À George Sand.

Hauteville-House, 18 février 1862.

Où êtes-vous ? où cette lettre vous trouvera-t-elle ? Est-ce à Nohant ? est-ce à Paris ? pensez-vous quelquefois à un ami lointain que vous n’avez jamais vu, et qui vous est sérieusement et profondément acquis ? Tout ce que vous avez fait de bon, de grand et de beau pour tous dans ce siècle, vous, femme, avec votre tendresse, vous, sage, avec votre amour, me constitue un de vos débiteurs, et, au milieu des choses immenses qui m’entourent, mer, ciel, astres, nature, humanité, tempêtes, révolutions, je vous appelle et je songe à vous, et mon esprit dit au vôtre : Venez.

Je suis accablé de travail et d’affaires, et dans cette situation que vous connaissez, où l’on n’a pas un instant à soi, une lettre à écrire semble une aggravation ; mais vous écrire, c’est un repos.

Votre gloire est de celles dont le rayonnement est doux.
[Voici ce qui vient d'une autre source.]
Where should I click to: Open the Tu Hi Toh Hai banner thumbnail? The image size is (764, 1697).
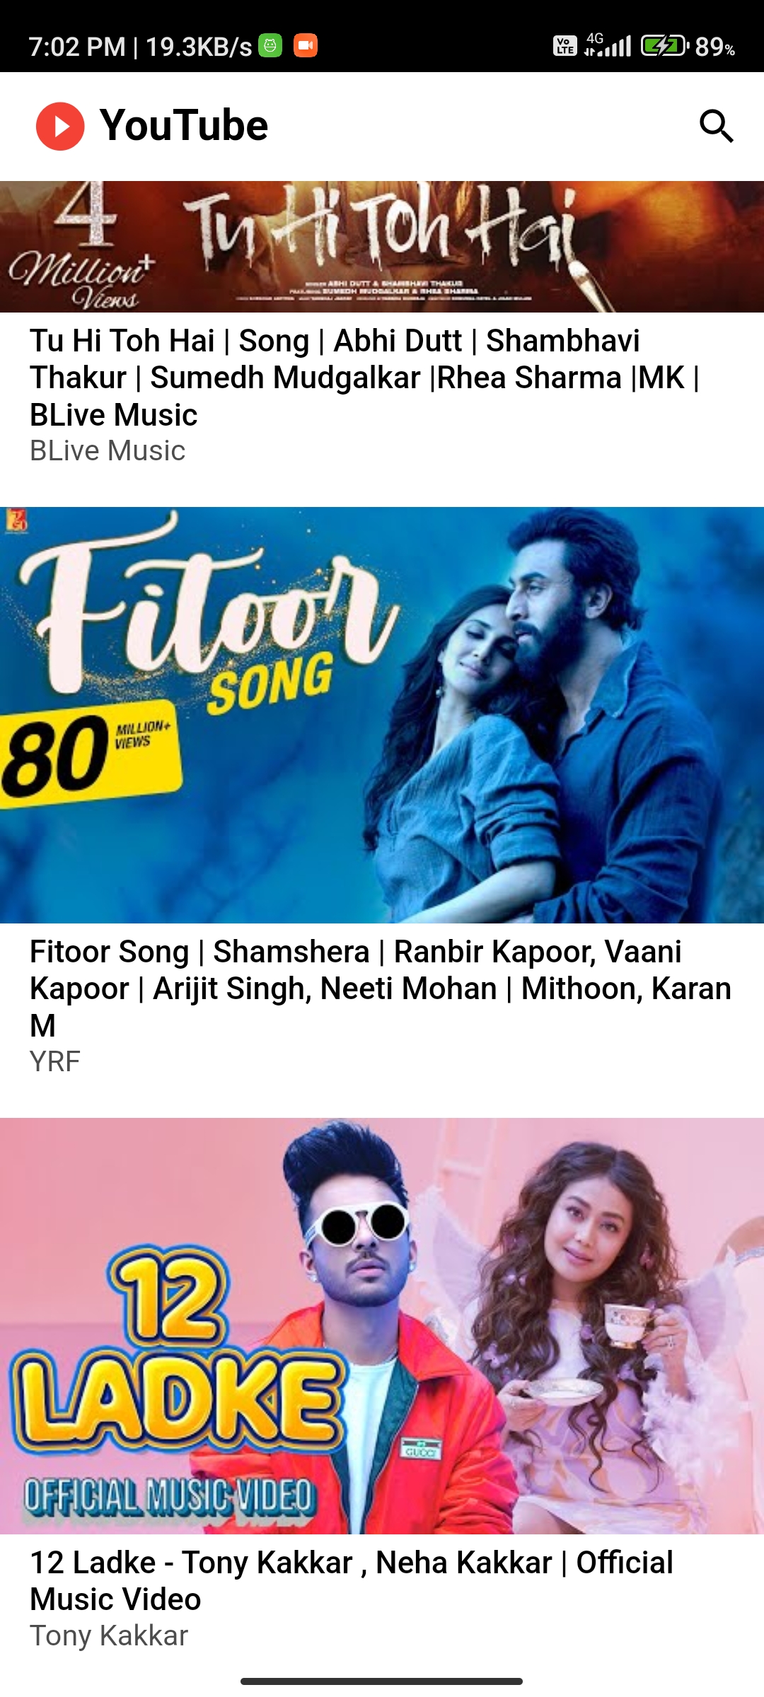[x=382, y=247]
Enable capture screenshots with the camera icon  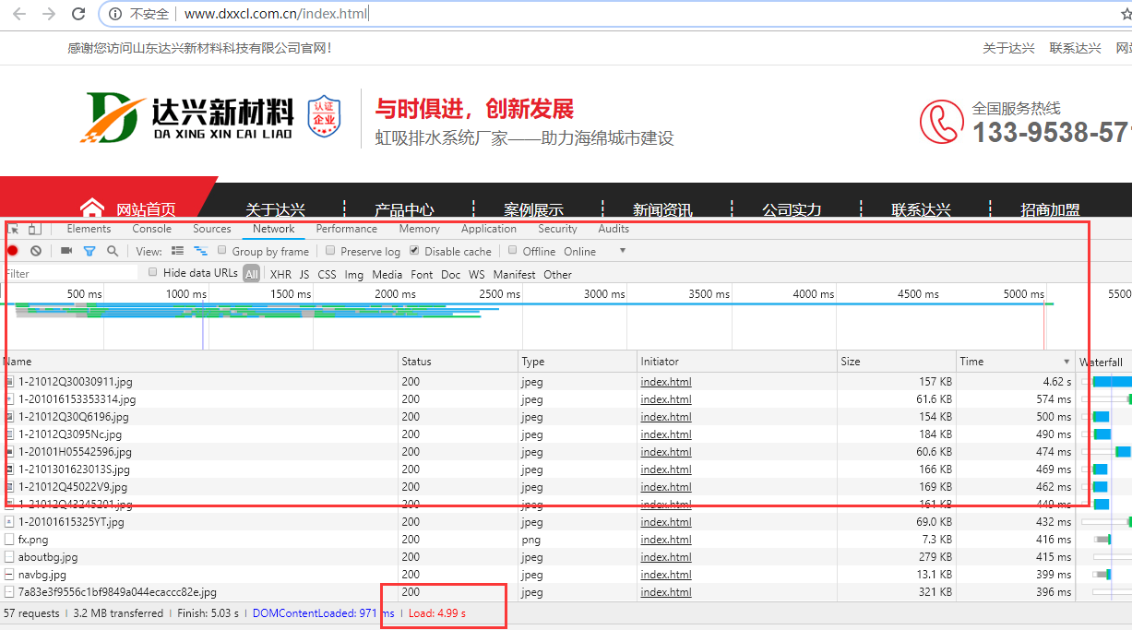pyautogui.click(x=66, y=251)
La contemplation d’une lumière comme la vôtre est un enchantement pour l’âme.

Quand pourrons-nous causer, et nous voir, et nous dire tant de choses ? Hélas ! il me semble que la France recule pour moi, je voudrais bien que Guernesey pût se rapprocher de vous.

Il me semble que, si vous vouliez, vous êtes assez prophète pour faire venir à vous la montagne.

Je baise votre main et je la remercie et je la félicite d’écrire tant de belles œuvres.

À vos pieds, madame.

Victor Hugo.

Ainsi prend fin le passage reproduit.